As one of us wrote in a Wall Street Journal op-ed last week, there are a variety of measures the states can undertake, pursuant to their state constitutions, to confront the virus and keep their residents safe.
The states have police power (unlike the federal government), and state governors are charged with protecting the health, safety, and general welfare of their residents.
Governors have the legal authority to order quarantines, issue isolation and shelter-in-place orders, and other such restraints on civil liberty during a time of crisis, such as the COVID-19 epidemic, as long as those orders are based on a demonstrable threat to public safety, including a serious health crisis.
Each state also has a state-based militia, called a National Guard. A governor is the “commander in chief” of his or her state’s National Guard. They have the authority to activate or “call up” those units to help quell disasters, such as fires, natural disasters, public health emergencies, or other major threats to peace and security in their state.
Each state’s constitution and state statutes delineate the rules related to the appropriate utilization of a state’s National Guard.

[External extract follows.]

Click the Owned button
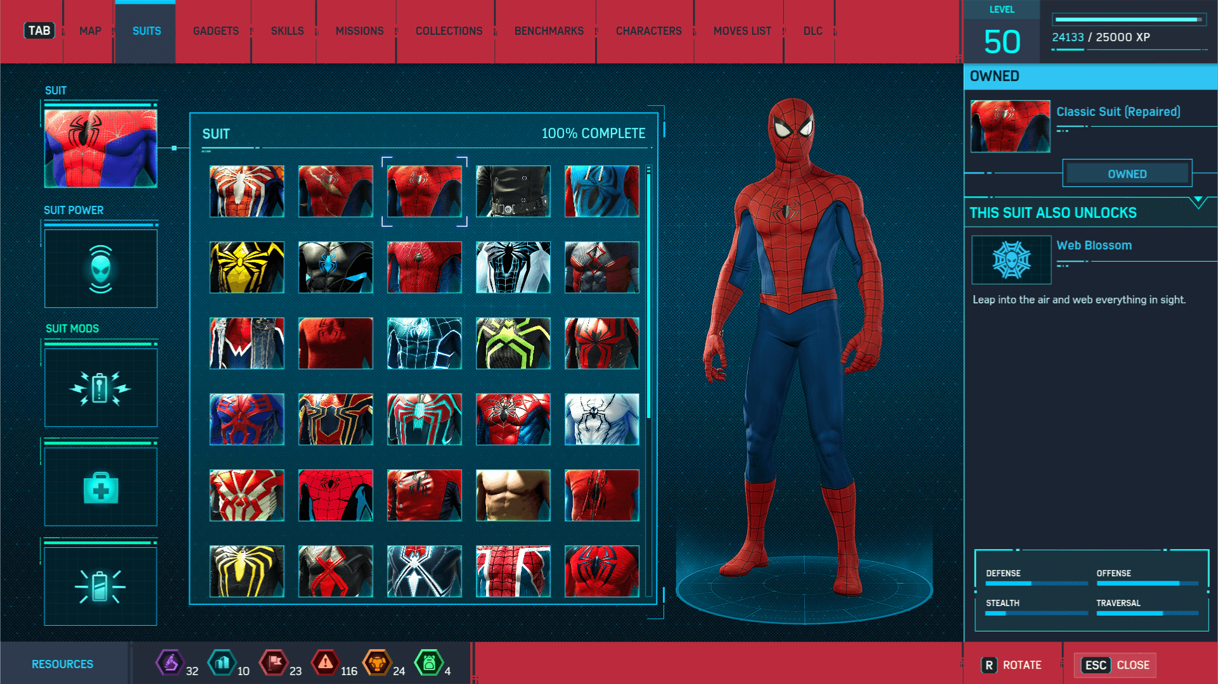 pos(1127,174)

In support of efforts to contain the coronavirus outbreak, a governor can activate that state’s National Guard units to help with the delivery of much-needed medical supplies or other logistical requirements, such as protecting state property or critical supply lines, or assembling and manning temporary hospitals.

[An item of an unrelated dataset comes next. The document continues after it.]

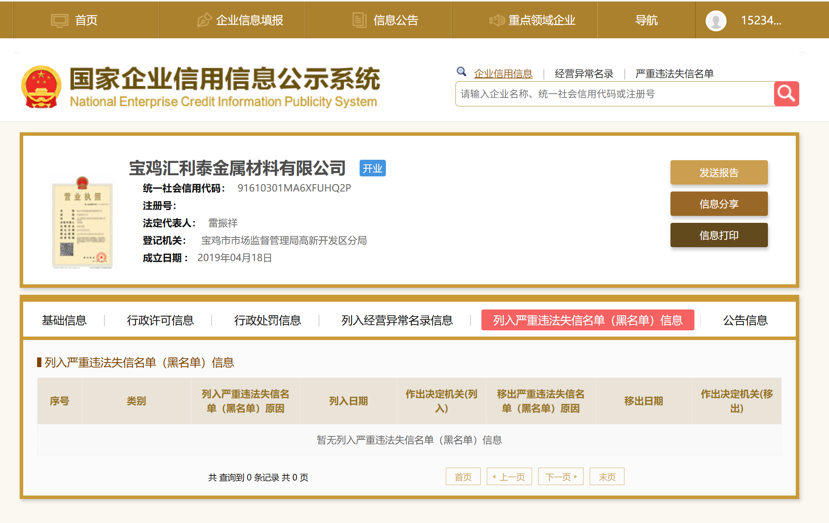Click the pen icon for 企业信息填报
The width and height of the screenshot is (829, 523).
click(205, 20)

Typically, when a governor calls up the National Guard, the state bears the full cost of that activation, unless the governor requests reimbursement, in whole or in part, from the federal government.

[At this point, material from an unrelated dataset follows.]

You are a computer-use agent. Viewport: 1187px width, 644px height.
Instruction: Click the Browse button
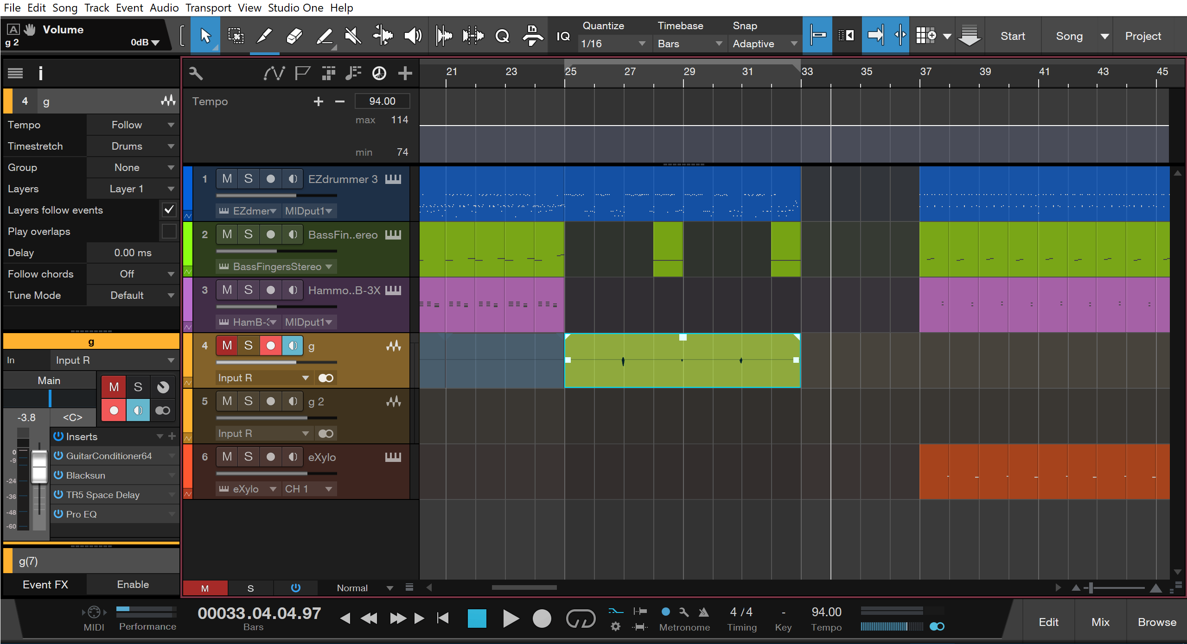click(1156, 622)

To assist New York, California, and Washington, Trump’s executive order directs the Federal Emergency Management Agency “to fund 100 percent of the emergency assistance activities associated with preventing, mitigating, and responding to the threat to public health and safety posed by the virus that these states undertake using their National Guard forces, as authorized by Sections 403 (42 U.S.C. 5170b) and 503 (42 U.S.C. 5193) of the Stafford Act.”
Title 32 of the U.S. Code contains federal laws related to the states’ National Guard. It contains the rules regulating when the president can call up state National Guard units, how they can be used, and the like. The president can also direct the federal government to reimburse a state for its use of its own National Guard, which is the case here.
As the virus spreads and the infection rate increases, more states may decide to call up their National Guard units to assist in a variety of public health tasks, including, but not limited to, providing logistical support, health care, law enforcement, and keeping the peace during this unfolding crisis.